Ни об одном из художников VIII века не известно так мало, как о Боровиковском. Даже место его рождения - Миргород - вызывает много вопросов.
Еще больше вопросов задает его появление в Петербурге, при дворе императрицы Екатерины II. Какую роль сыграл в этом великий фаворит Потемкин? Где впервые увидела Екатерина портреты молодого художника и видела ли она их вообще? Какие отношения связывали художника с женой Василия Капниста, прекрасной Сашенькой Дьяковой? И почему Капнист мешал непосредственным контактам Боровиковского с императорским двором?
Содержание:
Глава 1 - Дворец, которого не было 1
Глава 2 - Годы миргородские 8
Глава 3 - В почтовом стане 13
Глава 4 - Конец фелицыного века 27
Глава 5 - Триолетт Лизете 32
Глава 6 - Господин и госпожа Вторые 38
Глава 7 - Павловские годы 47
Глава 8 - Советник академии трех знатнейших художеств 58
Глава 9 - Тени михайловского замка 64
Нина Михайловна Молева
Портрет влюбленного поручика, или Вояж императрицы
Глава 1
Дворец, которого не было
…Со временем история оценит влияние ее (Екатерины II) царствования на нравы, откроет жестокую деятельность ее деспотизма под личиной кротости и терпимости, народ, угнетенный наместниками, казну, расхищенную любовниками, покажет важные ее ошибки в политической экономии, ничтожность в законодательстве… Фиглярство в сношениях с философами ее столетия - и тогда голос обольщенного Вольтера не избавит ее славной памяти от проклятия России.

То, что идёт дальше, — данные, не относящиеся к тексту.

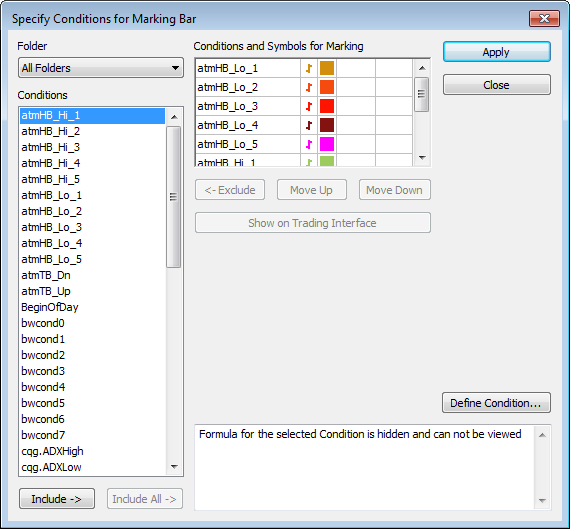Click the orange color swatch for atmHB_Lo_1

[327, 68]
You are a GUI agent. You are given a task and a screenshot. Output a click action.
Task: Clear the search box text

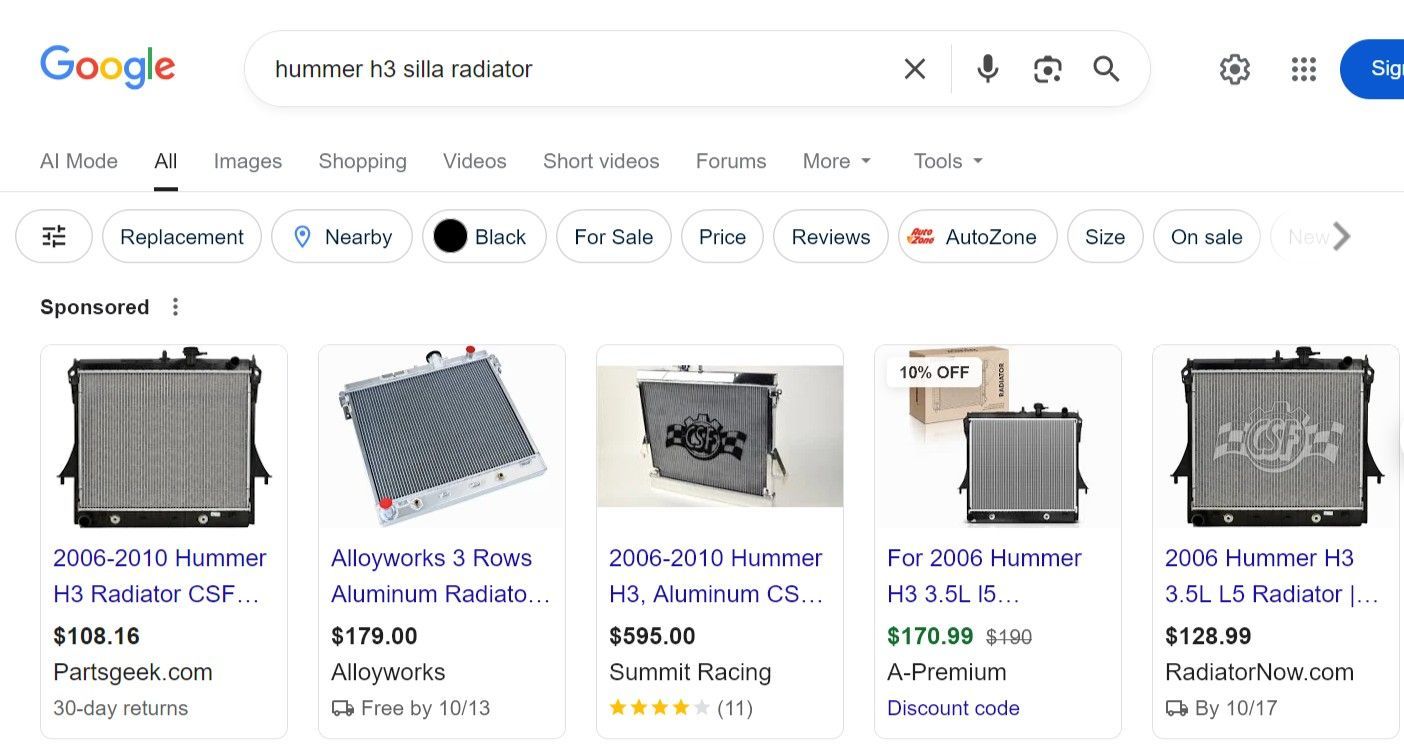point(914,69)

А. С. Пушкин. О русской истории XVIII века. 1822
И все-таки самым важным был дворец. Пусть наспех сооруженный. Пусть временный - "путевой". Но только благодаря ему миргородскому иконописцу улыбнулась удача. Ночлег направлявшейся в Тавриду императрицы предполагал строительство в миргородских краях дворца, а значит, соответствующего убранства и обязательных картин. Две из них досталось написать местному художнику. Заказчик, киевский губернский предводитель дворянства поэт Василий Капнист, довел свою роль мецената до конца. Картины были представлены Екатерине, получили высочайшее одобрение, а сам художник приглашен в Петербург, чем и не замедлил воспользоваться. Так появился на берегах Невы Владимир Боровиковский. Шел 1788 год.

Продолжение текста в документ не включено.